We are really excited to share this with the open source community, because we are at the core of it, open source. Everything's out there for folks to take a look at, for folks to use and give us feedback on. So hopefully this was helpful. I believe this workshop is recorded and, yeah, that's all I got. We have about four minutes. So I'm going to go through the questions and see if there's anything that I haven't answered, but please feel free to send more questions. Ask anything and you can always shoot me an email or send anyone at Gretel an email. Use this email address. All right.
A question from Mikael: Would it be correct to say that the generated data in most cases would have more false results, which have to be filtered out? Honestly, that depends. It depends on the structure of the data that you're trying to learn. So, in this case, whoops, here we go. So I'll take this example here, right? The thing that I trained. I trained it for 11 epochs, just slightly over 11 or not even 11 epochs, sorry. Just slightly under 11 epochs. I had this validation accuracy of 72% and I went forth and generated synthetic data, right? By any means, I wouldn't treat this as the best possible model, but I did go through and I was able to still generate some valid results, right? The reason that this has more false results is because I just didn't train the model very well.
I was limited by compute and time. And that was a choice that I made and sure we are. But you could, in theory, train this model for 50 epochs and you'll find [inaudible 01:16:58] and you can calculate this pretty easily. How many invalid records were generated while you were trying to generate your 10,000 sample or 10,000 size sample? And so you can see all that and you should see that if you train a model to a higher accuracy for next token prediction, that you'll get more valid samples just right off the bat. You wouldn't have to do so much validation and checking and discarding of records. Sorry.
Ah, okay. I don't know if you answered this, Yamini, but Arne's question on, whether there is a documentation link for more background information on the metrics used in the quality report? Yes, there is. So if you look at... So this is our documentation page docs.gretel.ai. We also publish a lot on a blog. So if you go to the blog, there should be search for quality. Okay. Maybe I'm just not finding it right now. It's somewhere. I will find it [inaudible 01:18:31]. But we have a lot of information on the quality score that we use. It should be somewhere here, but I'll find it and be sure to add some information on that for you. But, yeah, if you-
Sorry, I did drop in a link in the chat to the docs, which breaks down all the metrics and so on. So that is there...Also, the thing I was thinking of was privacy filters and you can also have more information on that in the blog.

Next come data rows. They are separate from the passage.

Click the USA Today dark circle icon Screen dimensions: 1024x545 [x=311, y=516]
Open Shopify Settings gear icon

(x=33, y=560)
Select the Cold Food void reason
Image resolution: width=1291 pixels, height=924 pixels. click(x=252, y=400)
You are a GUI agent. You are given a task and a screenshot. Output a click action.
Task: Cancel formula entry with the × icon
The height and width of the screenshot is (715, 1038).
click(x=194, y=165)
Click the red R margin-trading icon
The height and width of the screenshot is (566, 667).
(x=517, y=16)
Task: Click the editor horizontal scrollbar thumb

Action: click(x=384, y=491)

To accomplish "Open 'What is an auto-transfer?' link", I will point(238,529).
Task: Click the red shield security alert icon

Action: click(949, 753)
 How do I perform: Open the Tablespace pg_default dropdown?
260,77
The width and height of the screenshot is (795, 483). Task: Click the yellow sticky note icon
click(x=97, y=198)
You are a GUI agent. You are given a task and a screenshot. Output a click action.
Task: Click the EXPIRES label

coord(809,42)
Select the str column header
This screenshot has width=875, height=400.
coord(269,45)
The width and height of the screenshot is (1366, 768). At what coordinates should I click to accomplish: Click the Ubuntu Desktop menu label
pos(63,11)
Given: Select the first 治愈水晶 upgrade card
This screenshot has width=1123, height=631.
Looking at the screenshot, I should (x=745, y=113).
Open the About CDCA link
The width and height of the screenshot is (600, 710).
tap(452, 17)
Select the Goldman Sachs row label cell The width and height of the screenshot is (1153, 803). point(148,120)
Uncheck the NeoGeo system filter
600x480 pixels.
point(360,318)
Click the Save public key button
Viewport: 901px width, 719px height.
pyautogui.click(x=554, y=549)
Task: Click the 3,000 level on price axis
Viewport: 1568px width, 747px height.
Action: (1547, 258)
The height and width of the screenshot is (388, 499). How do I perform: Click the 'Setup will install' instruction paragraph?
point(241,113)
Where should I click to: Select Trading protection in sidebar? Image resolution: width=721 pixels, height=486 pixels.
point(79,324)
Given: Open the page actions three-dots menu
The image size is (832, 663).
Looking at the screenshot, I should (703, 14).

Okay. With that, I think we're at time. Thank you everybody for sticking around for 90 minutes. This is a very long time, but I hope that was helpful. Please reach out to me with any questions. We'll be publishing basically all these materials completed from start to finish. So you can run through the examples and hopefully you have a dataset or a problem that you want to apply this to and try it out. If you have any issues, reach out to us. Feel free to use the fully open source offering, feel free to use our Console or use our Client in Python as well. So many ways of accessing this. I really appreciate your time. And with that, I think we'll call this workshop.